§ Exercise objective:
Can you transcribe the entries below from the line containing "Where should I" through the line containing "click(735, 213)", leaving out the pictures?

§ Information shown:

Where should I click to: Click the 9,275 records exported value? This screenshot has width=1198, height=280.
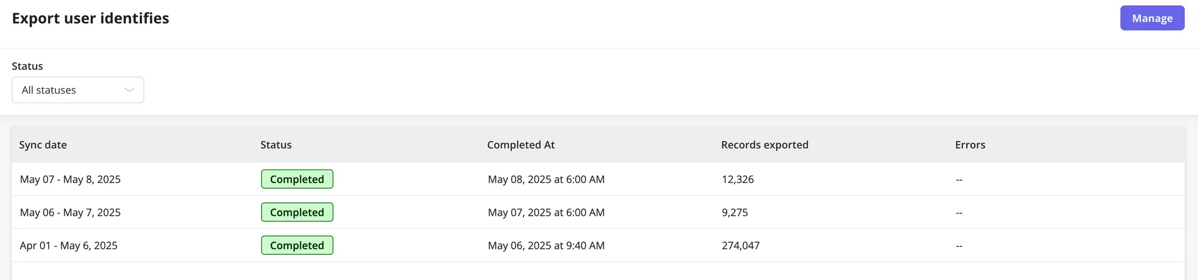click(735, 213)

==

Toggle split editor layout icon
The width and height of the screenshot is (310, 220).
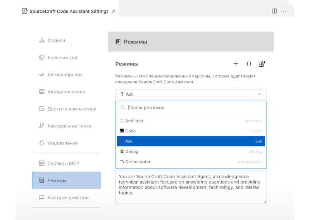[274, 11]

§ Exercise output:
Where should I click to: Click the 9,275 records exported value? This screenshot has width=1198, height=280.
click(735, 213)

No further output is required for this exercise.